AIM:
Pick out each line in the items below that contains the string "height". Case counts.
+---+
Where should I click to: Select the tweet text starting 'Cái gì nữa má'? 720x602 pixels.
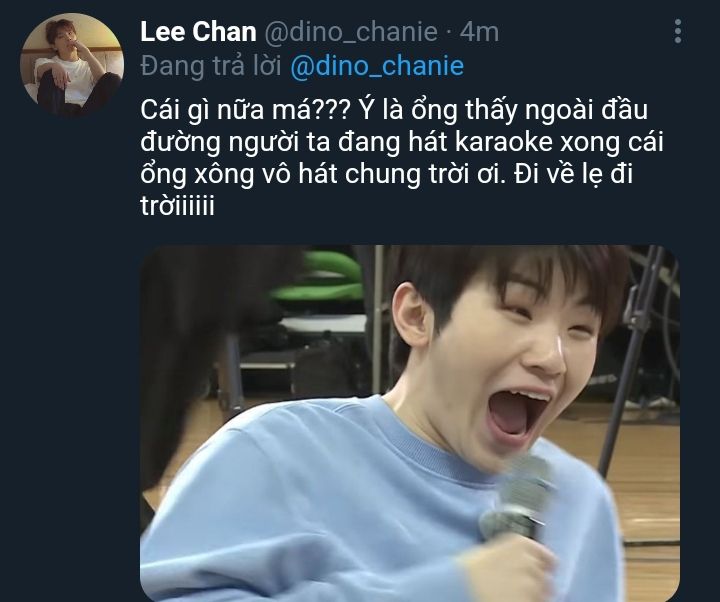click(x=402, y=158)
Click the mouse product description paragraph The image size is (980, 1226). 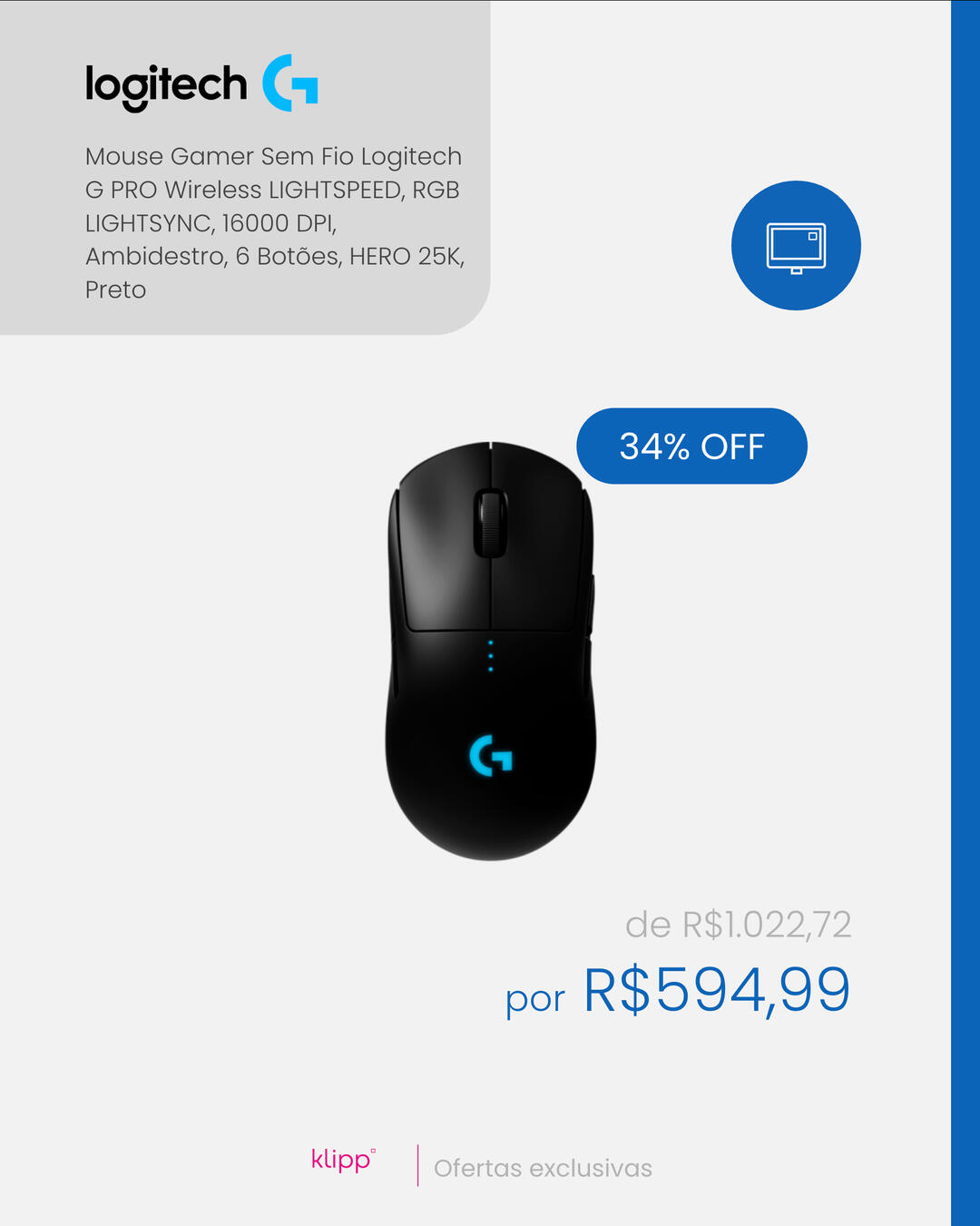275,222
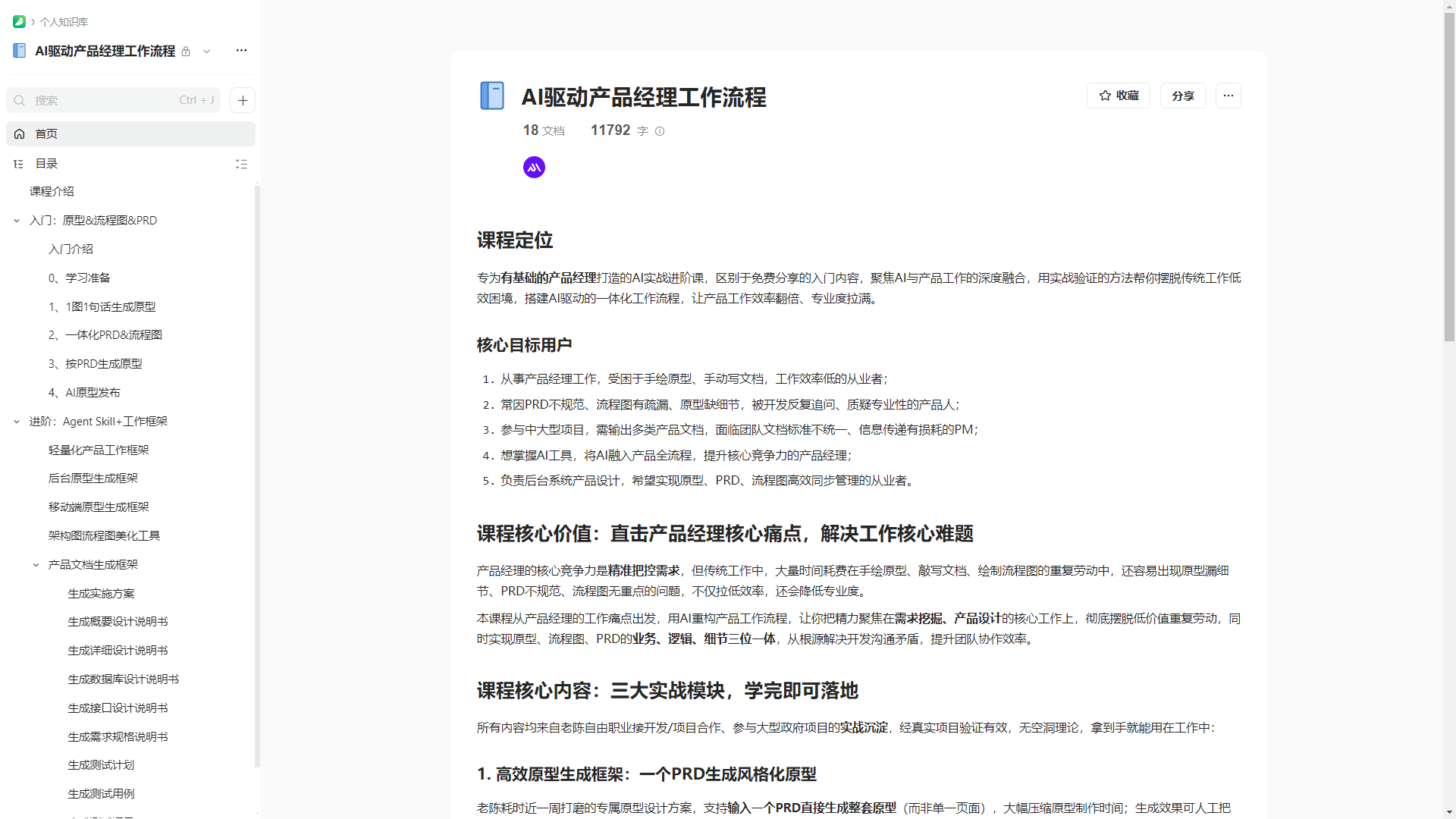Open the three-dots menu next to 分享
This screenshot has height=819, width=1456.
point(1228,96)
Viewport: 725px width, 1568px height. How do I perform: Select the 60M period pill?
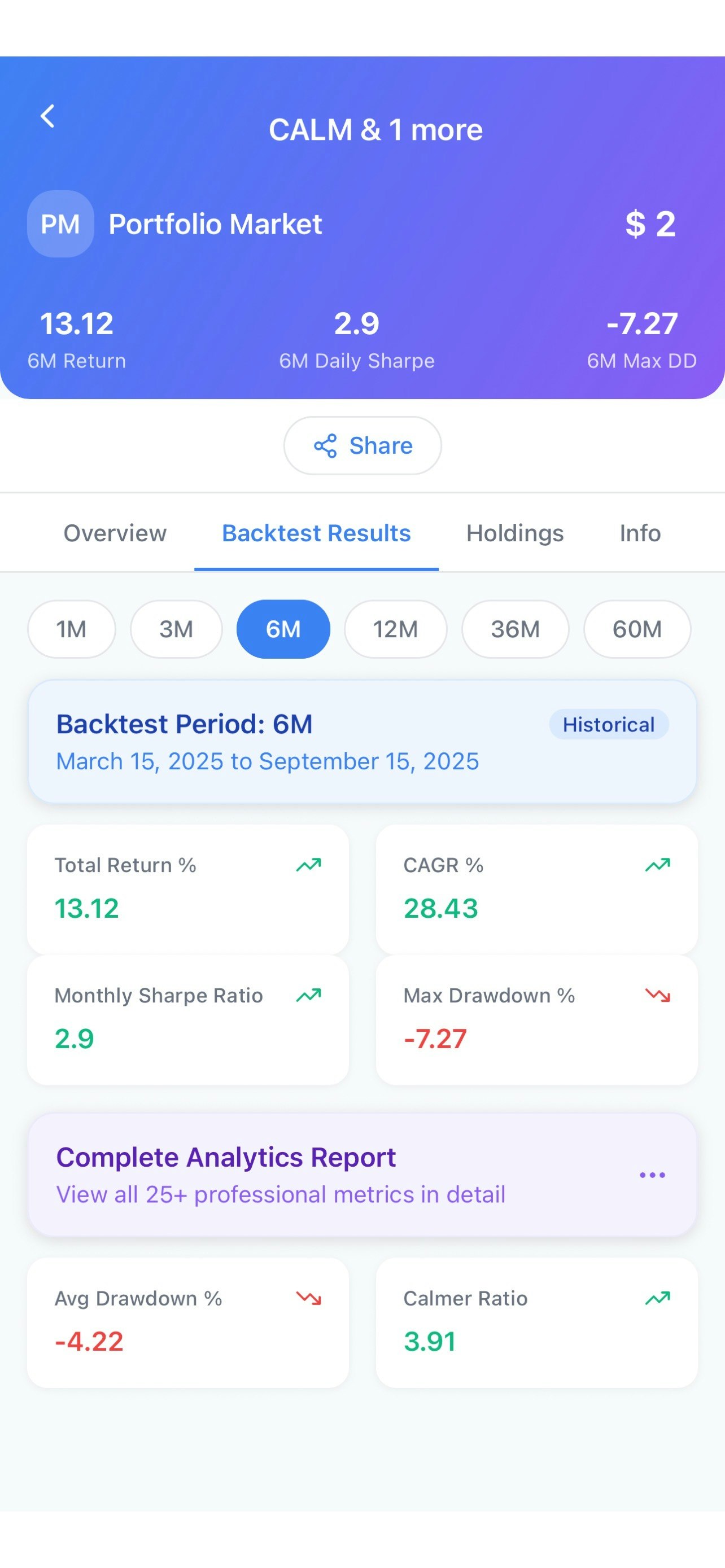(x=637, y=629)
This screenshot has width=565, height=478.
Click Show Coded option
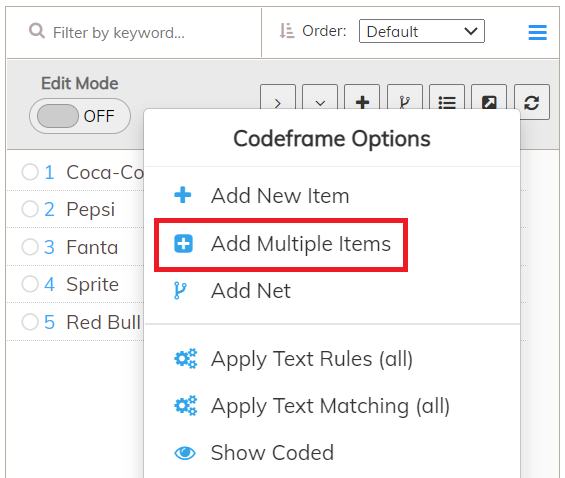pos(272,453)
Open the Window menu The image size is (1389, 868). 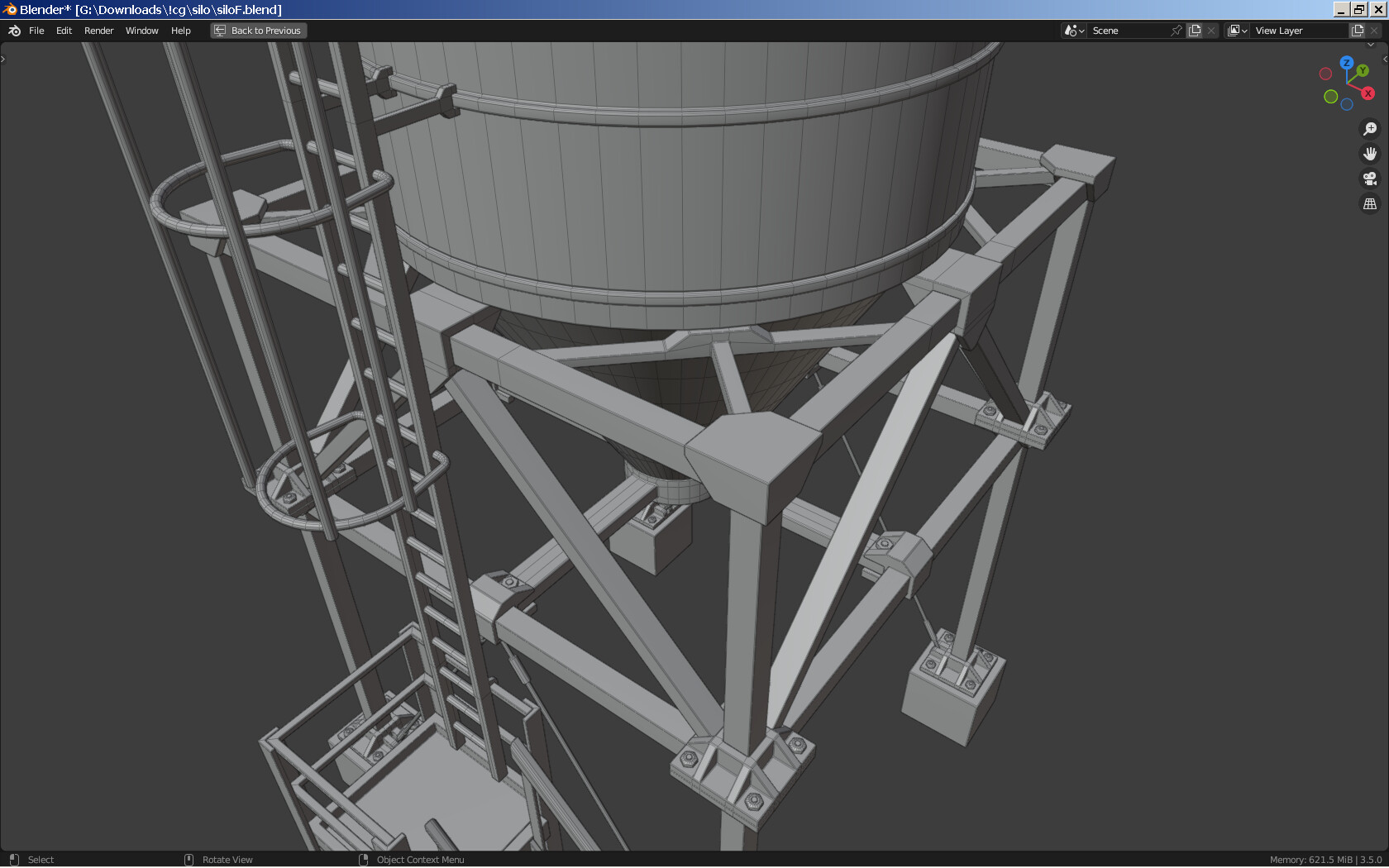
+---+
OUTPUT FOR THIS EXERCISE:
This screenshot has height=819, width=1456.
Viewport: 725px width, 1568px height. How do I perform: Select the 60M period pill?
This screenshot has width=565, height=478.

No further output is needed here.